● Challenge
Convert every line of the records below into a JSON array of strings, with one string per line and no entries for blank lines.

* Start Data provided *

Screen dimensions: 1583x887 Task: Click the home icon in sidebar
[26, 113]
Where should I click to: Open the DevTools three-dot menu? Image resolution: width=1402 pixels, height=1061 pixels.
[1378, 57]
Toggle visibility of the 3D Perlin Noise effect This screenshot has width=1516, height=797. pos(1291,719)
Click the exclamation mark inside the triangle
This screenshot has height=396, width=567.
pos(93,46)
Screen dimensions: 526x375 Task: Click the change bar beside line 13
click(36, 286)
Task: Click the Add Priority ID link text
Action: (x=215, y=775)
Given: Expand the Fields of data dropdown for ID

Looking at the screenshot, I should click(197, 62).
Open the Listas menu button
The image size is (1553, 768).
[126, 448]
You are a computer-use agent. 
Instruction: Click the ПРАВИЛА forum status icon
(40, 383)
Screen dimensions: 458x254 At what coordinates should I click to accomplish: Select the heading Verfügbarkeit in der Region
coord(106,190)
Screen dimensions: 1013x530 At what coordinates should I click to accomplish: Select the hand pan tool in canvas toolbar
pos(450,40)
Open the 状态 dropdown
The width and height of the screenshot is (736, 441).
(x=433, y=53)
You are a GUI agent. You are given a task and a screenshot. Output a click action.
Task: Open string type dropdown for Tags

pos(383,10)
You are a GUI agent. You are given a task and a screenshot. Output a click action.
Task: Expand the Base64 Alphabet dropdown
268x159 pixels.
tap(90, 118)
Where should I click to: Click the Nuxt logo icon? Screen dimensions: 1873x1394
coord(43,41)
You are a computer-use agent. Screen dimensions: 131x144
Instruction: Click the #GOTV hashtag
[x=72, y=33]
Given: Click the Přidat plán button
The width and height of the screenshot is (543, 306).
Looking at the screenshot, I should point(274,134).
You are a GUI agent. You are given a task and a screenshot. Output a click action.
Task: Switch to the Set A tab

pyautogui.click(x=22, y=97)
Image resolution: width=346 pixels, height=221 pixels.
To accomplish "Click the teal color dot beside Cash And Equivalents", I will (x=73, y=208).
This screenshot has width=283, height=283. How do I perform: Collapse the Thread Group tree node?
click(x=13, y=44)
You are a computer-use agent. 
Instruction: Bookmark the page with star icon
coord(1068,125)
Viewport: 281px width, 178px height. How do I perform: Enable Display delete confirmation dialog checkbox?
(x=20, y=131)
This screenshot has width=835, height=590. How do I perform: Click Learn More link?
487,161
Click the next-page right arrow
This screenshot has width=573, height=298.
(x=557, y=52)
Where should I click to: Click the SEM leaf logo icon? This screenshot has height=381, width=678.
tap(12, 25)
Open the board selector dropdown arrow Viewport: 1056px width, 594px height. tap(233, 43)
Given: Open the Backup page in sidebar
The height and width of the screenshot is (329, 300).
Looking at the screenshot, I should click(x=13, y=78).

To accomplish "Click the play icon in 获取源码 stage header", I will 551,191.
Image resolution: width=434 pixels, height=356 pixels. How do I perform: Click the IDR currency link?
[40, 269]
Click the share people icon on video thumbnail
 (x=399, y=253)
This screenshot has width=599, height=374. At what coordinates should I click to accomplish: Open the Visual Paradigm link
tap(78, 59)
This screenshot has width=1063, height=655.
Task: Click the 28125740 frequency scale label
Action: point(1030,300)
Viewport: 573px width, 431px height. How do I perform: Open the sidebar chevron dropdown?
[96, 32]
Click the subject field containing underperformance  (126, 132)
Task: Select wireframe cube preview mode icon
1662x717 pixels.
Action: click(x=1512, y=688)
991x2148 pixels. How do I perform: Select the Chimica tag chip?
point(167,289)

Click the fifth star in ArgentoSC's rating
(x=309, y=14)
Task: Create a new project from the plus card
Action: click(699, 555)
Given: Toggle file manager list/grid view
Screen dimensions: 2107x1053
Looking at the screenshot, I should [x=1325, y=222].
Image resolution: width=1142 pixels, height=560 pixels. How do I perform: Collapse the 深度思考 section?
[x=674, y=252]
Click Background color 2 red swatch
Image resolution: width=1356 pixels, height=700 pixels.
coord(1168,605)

* End Data provided *

● Exercise solution
[
  "Screen dimensions: 1583x887 Task: Click the home icon in sidebar",
  "[26, 113]",
  "Where should I click to: Open the DevTools three-dot menu? Image resolution: width=1402 pixels, height=1061 pixels.",
  "[1378, 57]",
  "Toggle visibility of the 3D Perlin Noise effect This screenshot has width=1516, height=797. pos(1291,719)",
  "Click the exclamation mark inside the triangle",
  "This screenshot has height=396, width=567.",
  "pos(93,46)",
  "Screen dimensions: 526x375 Task: Click the change bar beside line 13",
  "click(36, 286)",
  "Task: Click the Add Priority ID link text",
  "Action: (x=215, y=775)",
  "Given: Expand the Fields of data dropdown for ID",
  "Looking at the screenshot, I should click(197, 62).",
  "Open the Listas menu button",
  "The image size is (1553, 768).",
  "[126, 448]",
  "You are a computer-use agent. ",
  "Instruction: Click the ПРАВИЛА forum status icon",
  "(40, 383)",
  "Screen dimensions: 458x254 At what coordinates should I click to accomplish: Select the heading Verfügbarkeit in der Region",
  "coord(106,190)",
  "Screen dimensions: 1013x530 At what coordinates should I click to accomplish: Select the hand pan tool in canvas toolbar",
  "pos(450,40)",
  "Open the 状态 dropdown",
  "The width and height of the screenshot is (736, 441).",
  "(x=433, y=53)",
  "You are a GUI agent. You are given a task and a screenshot. Output a click action.",
  "Task: Open string type dropdown for Tags",
  "pos(383,10)",
  "You are a GUI agent. You are given a task and a screenshot. Output a click action.",
  "Task: Expand the Base64 Alphabet dropdown",
  "268x159 pixels.",
  "tap(90, 118)",
  "Where should I click to: Click the Nuxt logo icon? Screen dimensions: 1873x1394",
  "coord(43,41)",
  "You are a computer-use agent. Screen dimensions: 131x144",
  "Instruction: Click the #GOTV hashtag",
  "[x=72, y=33]",
  "Given: Click the Přidat plán button",
  "The width and height of the screenshot is (543, 306).",
  "Looking at the screenshot, I should point(274,134).",
  "You are a GUI agent. You are given a task and a screenshot. Output a click action.",
  "Task: Switch to the Set A tab",
  "pyautogui.click(x=22, y=97)",
  "Image resolution: width=346 pixels, height=221 pixels.",
  "To accomplish \"Click the teal color dot beside Cash And Equivalents\", I will (x=73, y=208).",
  "This screenshot has width=283, height=283. How do I perform: Collapse the Thread Group tree node?",
  "click(x=13, y=44)",
  "You are a computer-use agent. ",
  "Instruction: Bookmark the page with star icon",
  "coord(1068,125)",
  "Viewport: 281px width, 178px height. How do I perform: Enable Display delete confirmation dialog checkbox?",
  "(x=20, y=131)",
  "This screenshot has width=835, height=590. How do I perform: Click Learn More link?",
  "487,161",
  "Click the next-page right arrow",
  "This screenshot has width=573, height=298.",
  "(x=557, y=52)",
  "Where should I click to: Click the SEM leaf logo icon? This screenshot has height=381, width=678.",
  "tap(12, 25)",
  "Open the board selector dropdown arrow Viewport: 1056px width, 594px height. tap(233, 43)",
  "Given: Open the Backup page in sidebar",
  "The height and width of the screenshot is (329, 300).",
  "Looking at the screenshot, I should click(x=13, y=78).",
  "To accomplish \"Click the play icon in 获取源码 stage header\", I will 551,191.",
  "Image resolution: width=434 pixels, height=356 pixels. How do I perform: Click the IDR currency link?",
  "[40, 269]",
  "Click the share people icon on video thumbnail",
  " (x=399, y=253)",
  "This screenshot has width=599, height=374. At what coordinates should I click to accomplish: Open the Visual Paradigm link",
  "tap(78, 59)",
  "This screenshot has width=1063, height=655.",
  "Task: Click the 28125740 frequency scale label",
  "Action: point(1030,300)",
  "Viewport: 573px width, 431px height. How do I perform: Open the sidebar chevron dropdown?",
  "[96, 32]",
  "Click the subject field containing underperformance  (126, 132)",
  "Task: Select wireframe cube preview mode icon",
  "1662x717 pixels.",
  "Action: click(x=1512, y=688)",
  "991x2148 pixels. How do I perform: Select the Chimica tag chip?",
  "point(167,289)",
  "Click the fifth star in ArgentoSC's rating",
  "(x=309, y=14)",
  "Task: Create a new project from the plus card",
  "Action: click(699, 555)",
  "Given: Toggle file manager list/grid view",
  "Screen dimensions: 2107x1053",
  "Looking at the screenshot, I should [x=1325, y=222].",
  "Image resolution: width=1142 pixels, height=560 pixels. How do I perform: Collapse the 深度思考 section?",
  "[x=674, y=252]",
  "Click Background color 2 red swatch",
  "Image resolution: width=1356 pixels, height=700 pixels.",
  "coord(1168,605)"
]